In 2013, the Oklahoma Legislature amended 12 O.S. § 682, a statute relating to judgements, to provide greater statutory protections for officers, directors, and shareholders of a corporation and members and managers of an LLC. The pertinent part of § 682 is as follows:
B. No suit or claim of any nature shall be brought against any officer, director, or shareholder for the debt or liability of a corporation of which he or she is an officer, director, or shareholder until judgement is obtained therefore against the corporation and execution thereon returned unsatisfied. This provision includes, but is not limited to, claims based on vicarious liability and alter ago. Provided, nothing herein prohibits a suit or claim against an officer, director, or shareholder, arising out of or in connection with their direct involvement in the same or related transaction or occurrence.
Thus, per § 682(B), traditional veil-piercing claims against owners/management of an entity, such as but not limited to claims based upon theories of an alter-ego or undercapitalization, may not be asserted against the owners/management until judgement is obtained against the entity but returned unsatisfied.

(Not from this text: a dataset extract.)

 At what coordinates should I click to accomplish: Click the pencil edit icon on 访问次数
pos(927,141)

The exception in § 682(B), however, provides that claims against owners/management “for their own conduct, act or contractual obligation, not within the scope of their role as [owner of manager],” may be asserted notwithstanding the general prohibition. Section 682(C), which is omitted from the above, ensures that members and managers of LLCs are provided with the same protections as officers, directors, and shareholders of a corporation.
In 2019, the Oklahoma Court of Civil Appeals had occasion to interpret the exception in § 682(B) in Tyree v. Cornman, 2019 OK CIV APP 66, 453 P.3d 497, although at the motion to dismiss stage of litigation. In Tyree, the landowners brought an action against the construction company and its owner for breach of contract, construction defect, and various other theories of liability, including fraud and violation of the Oklahoma Consumer Protection Act. The District Court granted the construction company’s owner’s motion to dismiss him as a defendant as to all claims. On appeal, the Court of Civil Appeals reversed the District Court’s decision to dismiss the fraud and Consumer Protection Act claims.

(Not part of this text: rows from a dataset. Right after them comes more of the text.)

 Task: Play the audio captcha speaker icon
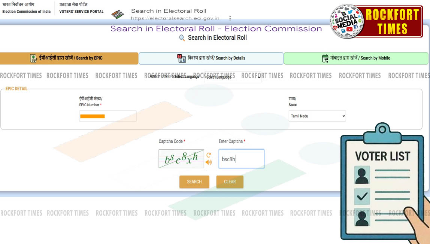[x=209, y=162]
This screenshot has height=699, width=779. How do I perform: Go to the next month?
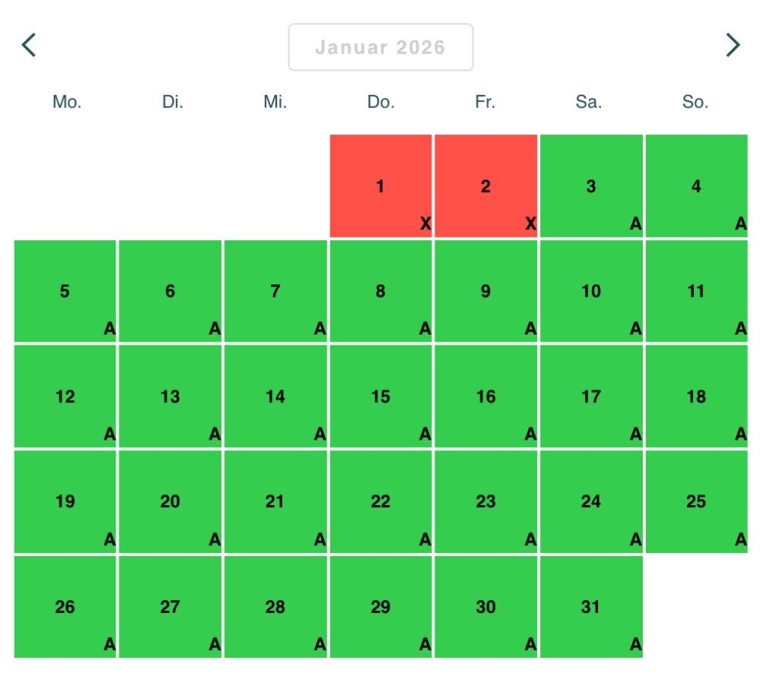[732, 46]
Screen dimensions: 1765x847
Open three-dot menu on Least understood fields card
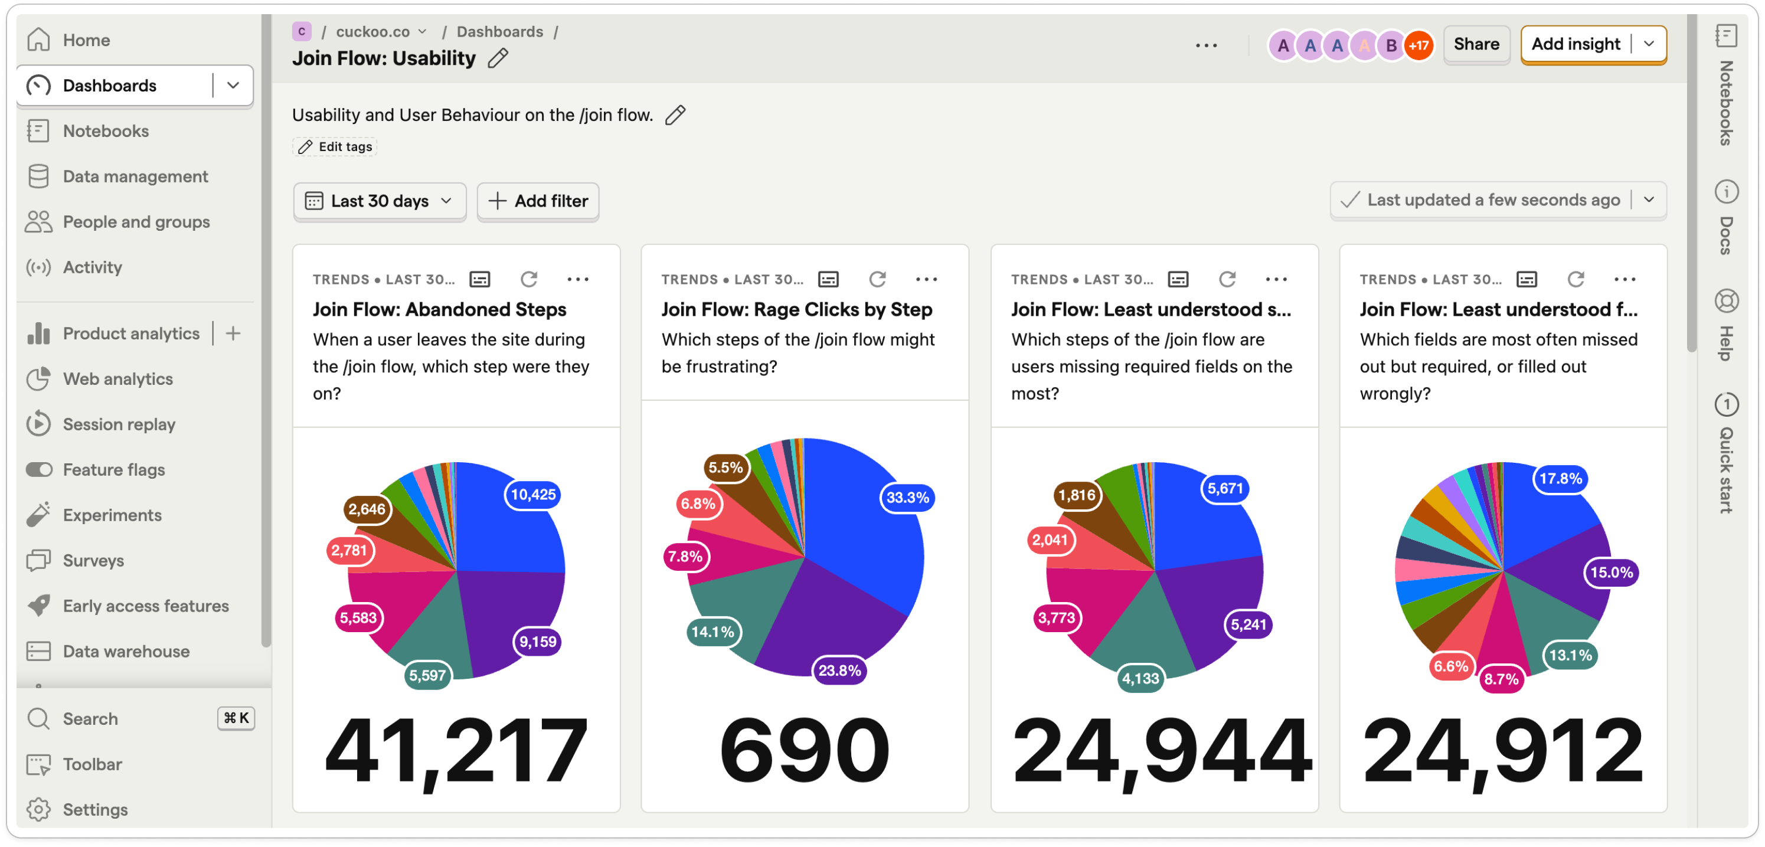(1625, 279)
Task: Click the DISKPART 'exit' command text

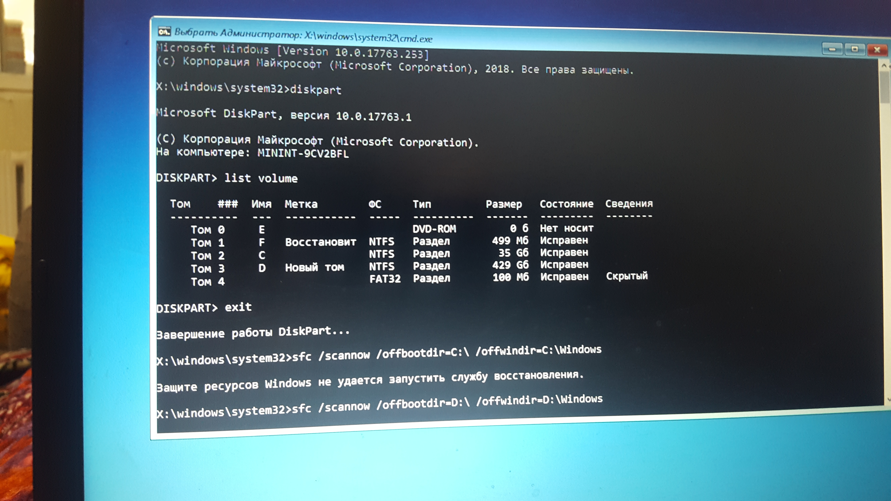Action: (x=238, y=307)
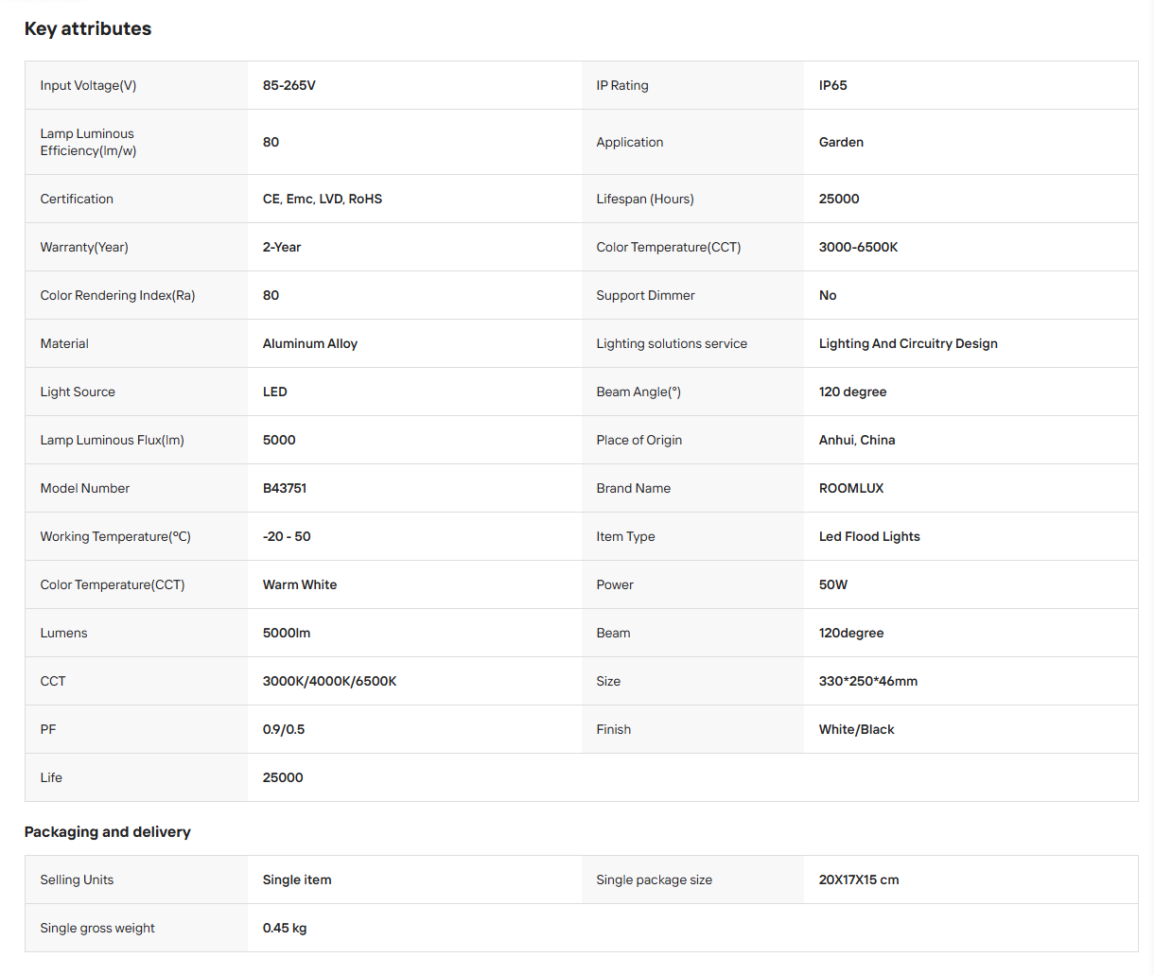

In reversing the trial court’s dismissal of the landowners’ fraud and Consumer Protection Act claims against the owner of the construction company, the Court in Tyree reasoned that it was sufficient for the landowners to allege that the owner personally violated the Oklahoma Consumer Protection Act and committed fraud, thus providing an independent basis for the owner’s tort liability. Tyree, 2019 OK CIV APP 66, ¶¶ 33-34. Moreover, “[w]hether the conduct alleged by the plaintiffs was or was not within the scope of the [owner’s] role as an officer, director or shareholder of [the construction company] cannot be determined at the pleading stage.” Id. at ¶ 33. Thus, the Court in Tyree allowed claims for fraud and violation of the Consumer Protection Act to move forward against the owner of the construction company despite the protections in § 682(B).
The result in Tyree should caution owners and managers of a company to take care and prudence in their own conduct and actions. Despite the protections of § 682(B), claims for fraud, violation of the Consumer Protection Act, and similar torts may be asserted against the officer, director, and shareholder of a company, particularly when such conduct and actions are outside their normal role with the company.